May 3 2010
Asian corn prices may fall this week as traders book profits in futures contracts after prices got a temporary boost on expectations of possible defaults on export contracts from India and purchases last week by China.
China has purchased close to 500,000 metric tonnes of US corn, mostly for May shipments, traders said. The nation is expected to import at least one million tonnes to cool local prices. A surge in domestic prices in India has raised concerns that some traders may default on or renegotiate contracts that were finalised at lower rates.
The July corn futures contract on the Chicago Board of Trade settled 5 cents, or 1.4%, higher at US$3.69 a bushel Thursday (Apr 29).
"Prices may have gone up on China importing substantial volumes after several years but investors will soon realise that there are ample stocks available to meet this demand," said Jay O'Neil, a senior agricultural economist at the International Grains Programme of Kansas State University.
The progress in corn planting in the US so far has been excellent due to favourable weather conditions and the country is heading for a record output of around 333 million tonnes this year, he said. Around half of the crop has already been planted and the figure may rise to 75%-80% by early this week.
Many buyers in Japan and South Korea have been on the sidelines on expectations that prices may decline, said a Singapore-based executive at a global trading company. The latest increase in prices has been due to the sudden imports by China and these buyers are expected to resume purchases next week, mainly of September shipments, he said.
"Unless China's purchases are exceptionally large, the current level of prices cannot be sustained," an importer in Tokyo said.

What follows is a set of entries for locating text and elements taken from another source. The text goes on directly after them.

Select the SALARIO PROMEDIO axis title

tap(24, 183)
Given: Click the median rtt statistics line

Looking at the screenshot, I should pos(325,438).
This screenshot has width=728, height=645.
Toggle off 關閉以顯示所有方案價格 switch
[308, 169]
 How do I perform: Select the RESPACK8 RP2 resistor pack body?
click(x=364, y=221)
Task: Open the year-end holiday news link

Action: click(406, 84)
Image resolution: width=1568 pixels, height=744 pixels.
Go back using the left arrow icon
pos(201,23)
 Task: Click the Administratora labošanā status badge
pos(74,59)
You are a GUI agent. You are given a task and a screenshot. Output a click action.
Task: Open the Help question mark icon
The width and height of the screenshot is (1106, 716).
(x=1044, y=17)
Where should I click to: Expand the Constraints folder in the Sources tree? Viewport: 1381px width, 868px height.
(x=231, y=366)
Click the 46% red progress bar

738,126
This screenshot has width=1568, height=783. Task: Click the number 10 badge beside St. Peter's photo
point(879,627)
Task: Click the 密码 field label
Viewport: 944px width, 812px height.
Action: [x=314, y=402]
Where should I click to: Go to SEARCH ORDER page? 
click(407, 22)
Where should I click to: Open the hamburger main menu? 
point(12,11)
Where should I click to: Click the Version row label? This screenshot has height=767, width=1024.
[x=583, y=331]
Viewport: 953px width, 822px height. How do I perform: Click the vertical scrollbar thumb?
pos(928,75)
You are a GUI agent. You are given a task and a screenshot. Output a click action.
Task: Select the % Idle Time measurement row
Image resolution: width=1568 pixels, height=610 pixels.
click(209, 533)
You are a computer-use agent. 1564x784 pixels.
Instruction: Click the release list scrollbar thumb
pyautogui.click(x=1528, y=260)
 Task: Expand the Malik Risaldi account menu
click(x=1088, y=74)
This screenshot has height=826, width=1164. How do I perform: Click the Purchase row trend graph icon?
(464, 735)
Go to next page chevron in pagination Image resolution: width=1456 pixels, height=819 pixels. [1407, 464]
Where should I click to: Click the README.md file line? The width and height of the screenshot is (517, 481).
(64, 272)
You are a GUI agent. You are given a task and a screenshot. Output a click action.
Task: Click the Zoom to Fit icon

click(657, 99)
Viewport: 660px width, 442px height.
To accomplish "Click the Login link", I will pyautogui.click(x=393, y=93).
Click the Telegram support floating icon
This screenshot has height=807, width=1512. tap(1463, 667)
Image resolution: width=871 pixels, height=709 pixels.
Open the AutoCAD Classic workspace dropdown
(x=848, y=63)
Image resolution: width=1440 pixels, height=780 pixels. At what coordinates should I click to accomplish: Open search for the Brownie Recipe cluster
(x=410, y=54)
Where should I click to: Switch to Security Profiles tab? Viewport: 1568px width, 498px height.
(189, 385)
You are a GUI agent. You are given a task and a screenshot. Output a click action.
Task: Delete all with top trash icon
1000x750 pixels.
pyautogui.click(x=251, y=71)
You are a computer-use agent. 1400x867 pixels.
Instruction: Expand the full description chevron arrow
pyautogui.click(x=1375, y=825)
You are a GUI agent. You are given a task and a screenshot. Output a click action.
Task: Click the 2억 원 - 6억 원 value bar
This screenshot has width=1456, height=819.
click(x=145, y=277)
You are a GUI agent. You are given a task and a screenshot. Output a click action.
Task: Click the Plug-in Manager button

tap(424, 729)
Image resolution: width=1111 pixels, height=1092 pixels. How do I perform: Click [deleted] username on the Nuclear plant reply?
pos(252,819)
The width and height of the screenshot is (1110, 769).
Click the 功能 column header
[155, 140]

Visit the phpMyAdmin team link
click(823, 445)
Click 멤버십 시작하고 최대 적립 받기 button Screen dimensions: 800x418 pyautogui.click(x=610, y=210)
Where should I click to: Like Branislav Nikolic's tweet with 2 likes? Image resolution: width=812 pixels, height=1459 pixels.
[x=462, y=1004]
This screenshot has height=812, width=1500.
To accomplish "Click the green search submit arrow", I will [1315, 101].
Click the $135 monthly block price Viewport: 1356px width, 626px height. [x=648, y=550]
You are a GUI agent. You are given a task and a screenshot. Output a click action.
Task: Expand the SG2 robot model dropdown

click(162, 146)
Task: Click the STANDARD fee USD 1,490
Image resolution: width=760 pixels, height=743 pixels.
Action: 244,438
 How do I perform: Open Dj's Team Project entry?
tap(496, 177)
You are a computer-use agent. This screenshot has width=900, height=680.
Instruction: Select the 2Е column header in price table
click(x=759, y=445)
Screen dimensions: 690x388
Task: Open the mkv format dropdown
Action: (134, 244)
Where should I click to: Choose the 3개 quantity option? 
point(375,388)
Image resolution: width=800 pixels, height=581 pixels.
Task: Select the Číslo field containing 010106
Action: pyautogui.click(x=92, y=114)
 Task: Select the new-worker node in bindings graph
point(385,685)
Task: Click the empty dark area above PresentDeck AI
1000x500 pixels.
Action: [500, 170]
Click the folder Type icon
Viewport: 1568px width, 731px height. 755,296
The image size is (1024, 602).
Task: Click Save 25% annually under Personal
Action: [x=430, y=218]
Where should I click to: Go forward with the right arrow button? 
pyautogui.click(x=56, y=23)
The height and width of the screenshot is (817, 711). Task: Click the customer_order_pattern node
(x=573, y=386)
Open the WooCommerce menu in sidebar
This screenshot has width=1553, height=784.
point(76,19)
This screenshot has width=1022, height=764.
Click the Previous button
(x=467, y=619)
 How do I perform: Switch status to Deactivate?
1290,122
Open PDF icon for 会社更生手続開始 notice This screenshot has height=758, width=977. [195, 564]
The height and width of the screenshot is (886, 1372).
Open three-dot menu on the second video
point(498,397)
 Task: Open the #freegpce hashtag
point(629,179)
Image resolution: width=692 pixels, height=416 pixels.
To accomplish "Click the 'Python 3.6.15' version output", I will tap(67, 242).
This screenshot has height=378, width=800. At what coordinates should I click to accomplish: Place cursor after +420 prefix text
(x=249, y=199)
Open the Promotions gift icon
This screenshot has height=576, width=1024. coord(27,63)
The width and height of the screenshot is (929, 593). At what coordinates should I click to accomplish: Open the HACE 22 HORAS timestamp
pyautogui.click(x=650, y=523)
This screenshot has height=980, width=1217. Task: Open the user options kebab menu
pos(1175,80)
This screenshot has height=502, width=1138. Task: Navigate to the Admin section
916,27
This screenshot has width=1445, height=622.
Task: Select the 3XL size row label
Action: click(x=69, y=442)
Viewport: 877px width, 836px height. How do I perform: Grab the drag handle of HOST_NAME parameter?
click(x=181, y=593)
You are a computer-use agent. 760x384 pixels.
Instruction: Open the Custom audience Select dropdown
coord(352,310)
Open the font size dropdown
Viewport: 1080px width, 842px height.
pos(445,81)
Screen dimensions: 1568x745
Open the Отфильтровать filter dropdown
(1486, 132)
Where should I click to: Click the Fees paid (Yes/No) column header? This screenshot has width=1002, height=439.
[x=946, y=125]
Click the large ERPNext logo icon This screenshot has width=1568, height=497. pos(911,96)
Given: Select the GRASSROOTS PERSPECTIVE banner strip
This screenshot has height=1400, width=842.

July corn futures may fall below US$3.60/bushel soon on technical selling and profit-taking, he said.
China had 53.17 million tonnes of corn at the end of the 2008-09 marketing year, up sharply from 39.39 million tonnes a year earlier, according to data published by the USDA
Supplies are expected to fall to 48.77 million tonnes by the end of the current marketing year to September, a level that would still be considered comfortable.